__Task item__.
A verbatim reproduction of every entry is the expected answer.

**** Available records

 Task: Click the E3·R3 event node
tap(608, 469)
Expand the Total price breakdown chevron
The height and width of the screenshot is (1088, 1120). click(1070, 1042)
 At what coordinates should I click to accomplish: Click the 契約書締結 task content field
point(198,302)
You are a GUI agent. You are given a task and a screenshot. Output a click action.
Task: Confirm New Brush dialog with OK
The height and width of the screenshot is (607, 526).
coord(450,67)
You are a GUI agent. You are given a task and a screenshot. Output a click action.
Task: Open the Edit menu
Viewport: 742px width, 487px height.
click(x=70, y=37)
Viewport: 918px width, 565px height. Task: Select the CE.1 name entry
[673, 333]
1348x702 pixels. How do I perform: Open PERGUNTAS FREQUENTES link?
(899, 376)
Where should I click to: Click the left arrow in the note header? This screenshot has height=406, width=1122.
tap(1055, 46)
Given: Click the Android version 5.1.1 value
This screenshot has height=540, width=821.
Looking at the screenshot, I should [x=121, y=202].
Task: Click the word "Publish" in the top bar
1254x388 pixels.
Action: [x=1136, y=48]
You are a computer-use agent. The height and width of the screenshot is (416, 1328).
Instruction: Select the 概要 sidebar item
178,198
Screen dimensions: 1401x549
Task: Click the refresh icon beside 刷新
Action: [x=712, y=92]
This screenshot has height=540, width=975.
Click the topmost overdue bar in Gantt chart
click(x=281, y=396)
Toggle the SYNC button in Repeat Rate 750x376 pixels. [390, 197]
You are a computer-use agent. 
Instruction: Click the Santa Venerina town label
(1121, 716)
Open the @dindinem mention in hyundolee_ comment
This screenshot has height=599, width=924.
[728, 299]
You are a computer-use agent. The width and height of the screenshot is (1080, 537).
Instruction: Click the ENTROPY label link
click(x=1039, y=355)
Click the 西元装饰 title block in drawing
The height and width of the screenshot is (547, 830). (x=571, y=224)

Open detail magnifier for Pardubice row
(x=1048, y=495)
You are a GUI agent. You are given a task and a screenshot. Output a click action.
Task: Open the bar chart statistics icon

********

__Reply to the exercise__.
 Task: Click the E3·R3 event node
tap(608, 469)
Expand the Total price breakdown chevron
The height and width of the screenshot is (1088, 1120). click(1070, 1042)
 At what coordinates should I click to accomplish: Click the 契約書締結 task content field
point(198,302)
You are a GUI agent. You are given a task and a screenshot. Output a click action.
Task: Confirm New Brush dialog with OK
The height and width of the screenshot is (607, 526).
coord(450,67)
You are a GUI agent. You are given a task and a screenshot. Output a click action.
Task: Open the Edit menu
Viewport: 742px width, 487px height.
click(x=70, y=37)
Viewport: 918px width, 565px height. Task: Select the CE.1 name entry
[673, 333]
1348x702 pixels. How do I perform: Open PERGUNTAS FREQUENTES link?
(899, 376)
Where should I click to: Click the left arrow in the note header? This screenshot has height=406, width=1122.
tap(1055, 46)
Given: Click the Android version 5.1.1 value
This screenshot has height=540, width=821.
Looking at the screenshot, I should [x=121, y=202].
Task: Click the word "Publish" in the top bar
1254x388 pixels.
Action: [x=1136, y=48]
You are a computer-use agent. The height and width of the screenshot is (416, 1328).
Instruction: Select the 概要 sidebar item
178,198
Screen dimensions: 1401x549
Task: Click the refresh icon beside 刷新
Action: [x=712, y=92]
This screenshot has height=540, width=975.
Click the topmost overdue bar in Gantt chart
click(x=281, y=396)
Toggle the SYNC button in Repeat Rate 750x376 pixels. [390, 197]
You are a computer-use agent. 
Instruction: Click the Santa Venerina town label
(1121, 716)
Open the @dindinem mention in hyundolee_ comment
This screenshot has height=599, width=924.
[728, 299]
You are a computer-use agent. The width and height of the screenshot is (1080, 537).
Instruction: Click the ENTROPY label link
click(x=1039, y=355)
Click the 西元装饰 title block in drawing
The height and width of the screenshot is (547, 830). (x=571, y=224)

Open detail magnifier for Pardubice row
(x=1048, y=495)
You are a GUI agent. You are given a task and a screenshot. Output a click action.
Task: Open the bar chart statistics icon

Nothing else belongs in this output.